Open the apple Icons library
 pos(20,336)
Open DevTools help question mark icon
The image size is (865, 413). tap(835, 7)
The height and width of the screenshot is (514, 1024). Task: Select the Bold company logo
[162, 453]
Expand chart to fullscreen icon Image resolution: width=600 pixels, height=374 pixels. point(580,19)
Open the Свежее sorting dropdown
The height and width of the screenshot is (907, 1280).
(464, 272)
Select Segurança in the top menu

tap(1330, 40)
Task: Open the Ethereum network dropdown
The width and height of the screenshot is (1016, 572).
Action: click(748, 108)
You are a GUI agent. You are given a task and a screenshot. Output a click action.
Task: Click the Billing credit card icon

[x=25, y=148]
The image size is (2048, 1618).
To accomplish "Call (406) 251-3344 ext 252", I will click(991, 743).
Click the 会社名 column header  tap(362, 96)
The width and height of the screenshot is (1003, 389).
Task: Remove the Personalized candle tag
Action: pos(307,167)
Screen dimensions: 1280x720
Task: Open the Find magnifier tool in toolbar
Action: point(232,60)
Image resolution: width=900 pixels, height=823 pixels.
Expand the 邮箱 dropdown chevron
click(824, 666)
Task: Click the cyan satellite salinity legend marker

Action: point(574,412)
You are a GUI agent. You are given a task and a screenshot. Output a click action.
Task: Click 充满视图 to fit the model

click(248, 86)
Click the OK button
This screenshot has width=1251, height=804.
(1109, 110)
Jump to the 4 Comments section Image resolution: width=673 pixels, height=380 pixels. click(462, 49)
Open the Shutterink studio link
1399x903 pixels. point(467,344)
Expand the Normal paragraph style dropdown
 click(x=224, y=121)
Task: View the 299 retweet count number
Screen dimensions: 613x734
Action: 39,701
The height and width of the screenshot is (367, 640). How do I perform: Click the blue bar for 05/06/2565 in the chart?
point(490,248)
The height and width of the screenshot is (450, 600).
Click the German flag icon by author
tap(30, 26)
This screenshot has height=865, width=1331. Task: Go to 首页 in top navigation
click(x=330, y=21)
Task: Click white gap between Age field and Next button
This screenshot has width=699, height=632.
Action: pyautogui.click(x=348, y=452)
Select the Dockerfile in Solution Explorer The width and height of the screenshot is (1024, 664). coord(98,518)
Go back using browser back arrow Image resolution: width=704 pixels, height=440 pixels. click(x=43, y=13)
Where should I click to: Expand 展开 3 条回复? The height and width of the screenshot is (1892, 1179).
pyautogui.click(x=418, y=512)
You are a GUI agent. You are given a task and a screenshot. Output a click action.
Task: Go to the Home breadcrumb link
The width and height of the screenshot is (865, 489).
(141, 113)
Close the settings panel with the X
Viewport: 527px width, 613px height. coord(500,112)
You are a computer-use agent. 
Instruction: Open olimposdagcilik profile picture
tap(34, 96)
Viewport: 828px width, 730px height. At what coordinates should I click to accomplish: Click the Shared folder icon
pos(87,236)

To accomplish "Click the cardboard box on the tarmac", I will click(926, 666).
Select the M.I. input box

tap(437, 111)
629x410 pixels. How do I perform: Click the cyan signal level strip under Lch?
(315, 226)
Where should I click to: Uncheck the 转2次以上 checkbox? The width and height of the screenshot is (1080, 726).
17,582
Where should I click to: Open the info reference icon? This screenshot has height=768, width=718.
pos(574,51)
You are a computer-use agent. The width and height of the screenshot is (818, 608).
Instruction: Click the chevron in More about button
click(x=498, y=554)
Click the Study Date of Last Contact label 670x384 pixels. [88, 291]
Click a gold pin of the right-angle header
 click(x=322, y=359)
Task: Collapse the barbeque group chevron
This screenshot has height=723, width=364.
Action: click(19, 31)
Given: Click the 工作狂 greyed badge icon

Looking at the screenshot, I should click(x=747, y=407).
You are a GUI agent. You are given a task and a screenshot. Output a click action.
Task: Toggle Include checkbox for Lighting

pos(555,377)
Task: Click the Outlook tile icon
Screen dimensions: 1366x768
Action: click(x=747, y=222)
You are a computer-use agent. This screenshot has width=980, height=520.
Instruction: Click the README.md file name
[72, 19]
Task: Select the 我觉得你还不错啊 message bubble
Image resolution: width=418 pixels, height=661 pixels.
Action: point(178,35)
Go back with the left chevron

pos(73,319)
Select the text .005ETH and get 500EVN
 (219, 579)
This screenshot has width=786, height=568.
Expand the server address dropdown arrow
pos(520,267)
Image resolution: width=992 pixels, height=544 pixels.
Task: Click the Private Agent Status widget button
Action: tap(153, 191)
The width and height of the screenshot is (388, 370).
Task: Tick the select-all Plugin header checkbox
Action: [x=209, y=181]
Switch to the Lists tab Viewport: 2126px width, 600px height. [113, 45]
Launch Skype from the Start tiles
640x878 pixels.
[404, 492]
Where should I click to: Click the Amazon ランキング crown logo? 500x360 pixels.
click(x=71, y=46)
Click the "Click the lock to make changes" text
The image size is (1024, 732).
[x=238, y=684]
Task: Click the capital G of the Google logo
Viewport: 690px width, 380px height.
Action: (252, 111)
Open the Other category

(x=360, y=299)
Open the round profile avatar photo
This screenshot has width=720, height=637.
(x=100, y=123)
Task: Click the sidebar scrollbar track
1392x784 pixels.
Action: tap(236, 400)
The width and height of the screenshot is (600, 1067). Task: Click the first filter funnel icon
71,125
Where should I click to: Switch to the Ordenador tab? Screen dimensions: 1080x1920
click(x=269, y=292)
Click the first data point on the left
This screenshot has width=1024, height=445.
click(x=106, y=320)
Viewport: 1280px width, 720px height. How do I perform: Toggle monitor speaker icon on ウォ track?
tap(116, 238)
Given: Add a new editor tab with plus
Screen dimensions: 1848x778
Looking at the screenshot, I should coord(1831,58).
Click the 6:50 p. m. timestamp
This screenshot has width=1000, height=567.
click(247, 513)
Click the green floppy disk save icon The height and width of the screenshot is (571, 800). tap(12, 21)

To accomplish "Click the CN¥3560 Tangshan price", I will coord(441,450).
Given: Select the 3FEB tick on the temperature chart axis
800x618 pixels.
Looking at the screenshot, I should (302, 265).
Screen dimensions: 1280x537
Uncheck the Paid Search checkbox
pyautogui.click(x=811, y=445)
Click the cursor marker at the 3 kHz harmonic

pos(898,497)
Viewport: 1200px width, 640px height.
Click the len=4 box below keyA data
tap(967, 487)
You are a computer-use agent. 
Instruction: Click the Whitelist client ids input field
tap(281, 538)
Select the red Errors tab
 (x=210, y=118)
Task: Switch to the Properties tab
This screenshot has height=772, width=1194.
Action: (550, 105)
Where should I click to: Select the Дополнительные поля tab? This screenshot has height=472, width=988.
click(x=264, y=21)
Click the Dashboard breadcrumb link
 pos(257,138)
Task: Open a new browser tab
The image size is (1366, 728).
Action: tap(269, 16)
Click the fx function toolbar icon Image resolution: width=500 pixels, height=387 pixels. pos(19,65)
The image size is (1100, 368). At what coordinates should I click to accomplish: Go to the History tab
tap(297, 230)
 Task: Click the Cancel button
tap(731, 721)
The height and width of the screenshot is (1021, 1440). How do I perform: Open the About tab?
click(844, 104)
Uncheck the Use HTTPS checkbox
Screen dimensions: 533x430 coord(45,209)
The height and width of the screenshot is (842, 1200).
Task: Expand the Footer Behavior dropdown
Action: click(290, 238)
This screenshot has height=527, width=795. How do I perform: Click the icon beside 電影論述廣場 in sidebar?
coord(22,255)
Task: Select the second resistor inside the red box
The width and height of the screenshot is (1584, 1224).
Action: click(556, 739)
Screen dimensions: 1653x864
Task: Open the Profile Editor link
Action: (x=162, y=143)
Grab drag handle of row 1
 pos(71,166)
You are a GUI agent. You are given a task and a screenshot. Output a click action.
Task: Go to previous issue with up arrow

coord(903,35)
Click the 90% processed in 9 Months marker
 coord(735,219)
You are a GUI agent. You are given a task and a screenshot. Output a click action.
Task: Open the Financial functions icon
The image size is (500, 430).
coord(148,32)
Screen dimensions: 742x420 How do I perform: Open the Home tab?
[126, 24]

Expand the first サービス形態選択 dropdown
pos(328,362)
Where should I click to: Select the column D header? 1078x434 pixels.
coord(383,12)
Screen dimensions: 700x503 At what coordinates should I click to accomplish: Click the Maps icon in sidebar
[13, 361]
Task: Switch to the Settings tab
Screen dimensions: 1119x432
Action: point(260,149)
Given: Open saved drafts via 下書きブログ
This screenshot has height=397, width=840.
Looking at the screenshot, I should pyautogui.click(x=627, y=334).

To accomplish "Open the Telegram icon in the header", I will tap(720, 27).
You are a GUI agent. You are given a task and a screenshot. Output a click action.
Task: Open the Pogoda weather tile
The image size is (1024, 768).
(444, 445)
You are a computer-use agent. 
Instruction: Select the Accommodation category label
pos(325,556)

- Activity:
Within the entries, determine the count of lines containing the string "browser" and output it alone.

- Response to this exercise:
2